An Essay on Signs of Signs
I wonder who owns the Moon Winx Lodge sign. Probably the same person who owns the Moon Winx Lodge. The motel itself, brick colonial barracks arrayed on terraces behind the office hut, is worse for wear. A few rooms appear occupied, even lived in, the accommodations now week to week. The place has gone to seed, gone way past seedy. Now, no hourly rates offered for trysts or assignation. No, the house here has the air of flop-buckets with old-style mops and those extruded resin chairs, mismatched, on the shattered cement porches. The owner's let the place go. But the sign out front is another story. It's funny because the instrument for attracting the trade is now the attraction. The crescent moon curls inward, its horns pointing over to the ruined venue. Check it out, the moon urges. It has checked out. But you can't take your eyes off the sign. It looks brand new or, more exactly, brand old, an obvious relic of some pre-interstate motoring past, a past when air conditioning was a selling point, not simply a given. The lights all light. The paint is fresh.

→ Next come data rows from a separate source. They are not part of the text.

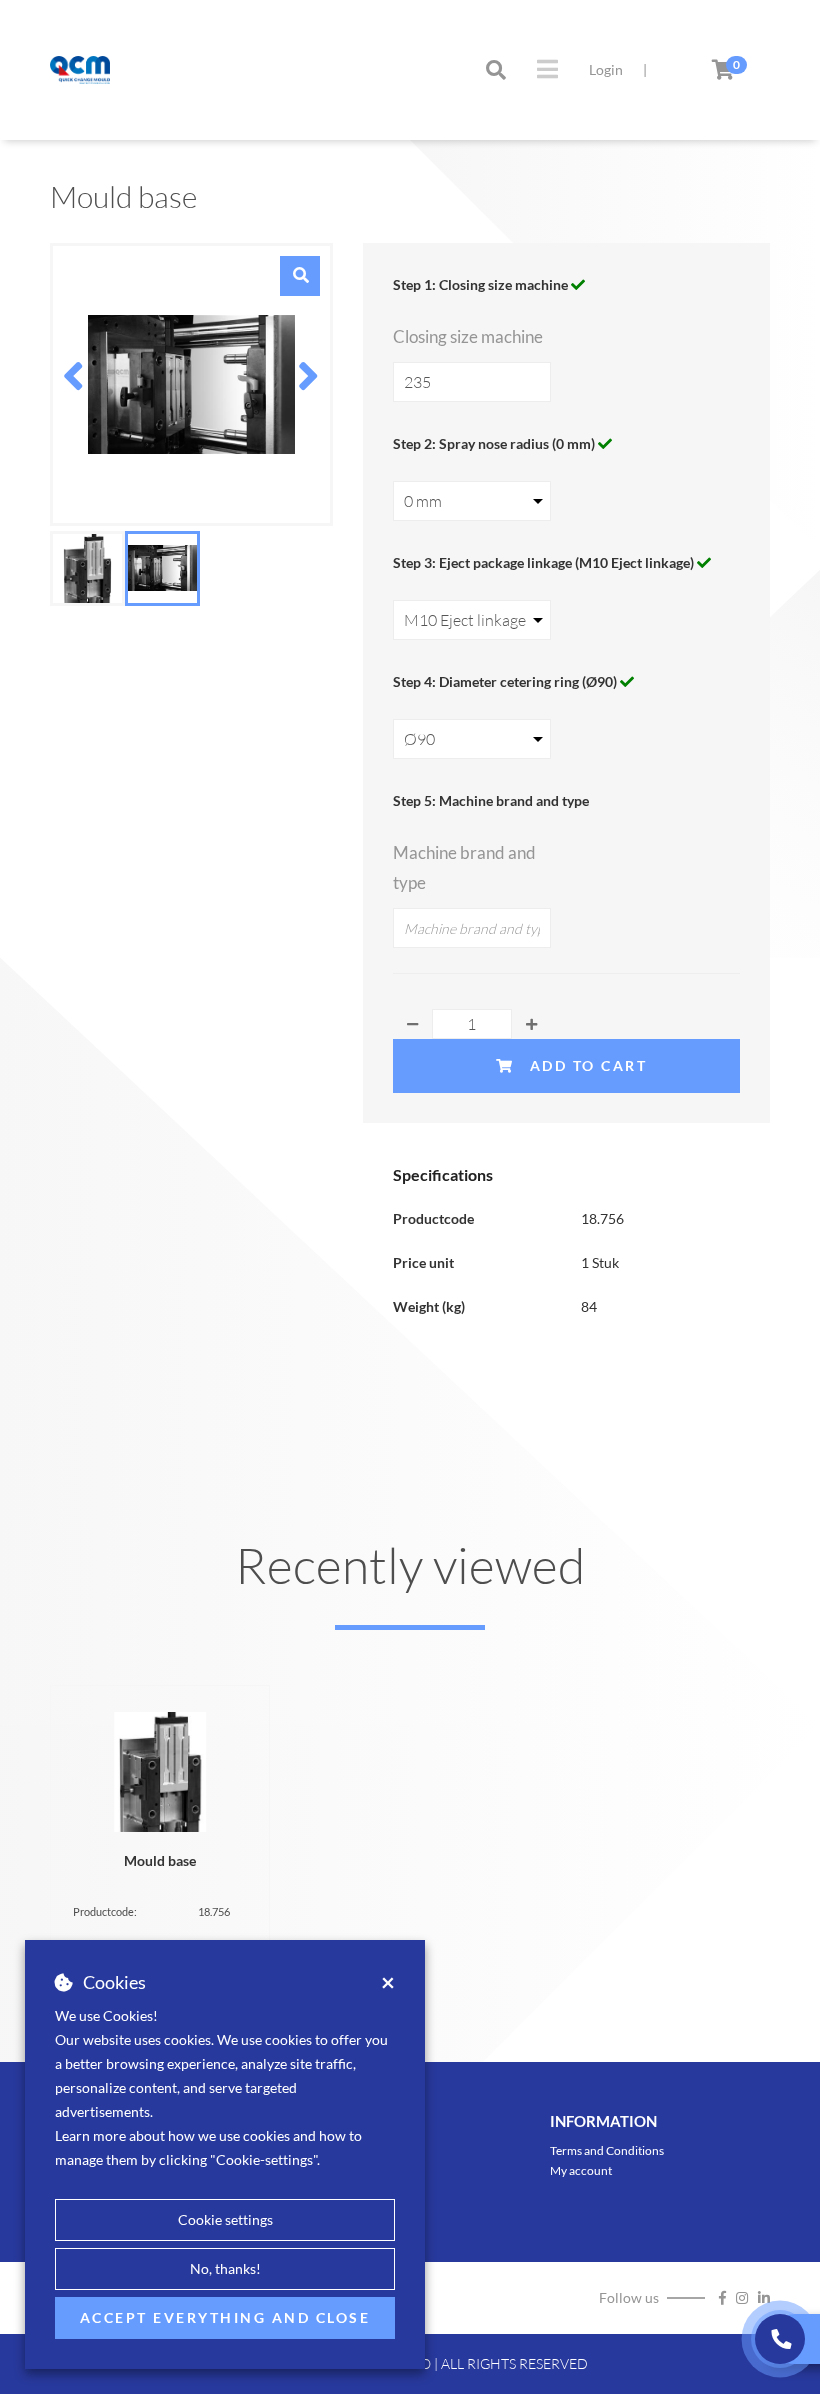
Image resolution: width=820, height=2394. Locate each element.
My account (581, 2170)
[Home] (80, 70)
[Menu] (547, 69)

From the look of the sign, you would think this is a going concern instead of a place that is long gone. When did this happen? One day the owner awoke from a night of troubled dreams to discover the sign was the principal investment, was worth saving even as the rest of the property decays. Actual kudzu grows up the walls of one of the wings. The pool is fenced and filled in. The sign generates no cash that I can see, and yet it is maintained pristine. Tuscaloosa, Alabama, the South, maybe the whole country is fond of those cast-iron markers. The ones that are erected on historical sites, the ones that preserve memory, the ones that denote some significance. I can't wait for a sign commemorating the Moon Winx Lodge sign to be dedicated next to the Moon Winx Lodge sign. Not in the place where it once stood but right next to it. Perhaps the owner already dreams of this, is not waiting for a committee somewhere to act. The sign has already transubstantiated. It is an existential sign. It is itself. It stands for itself. It is its own memorial.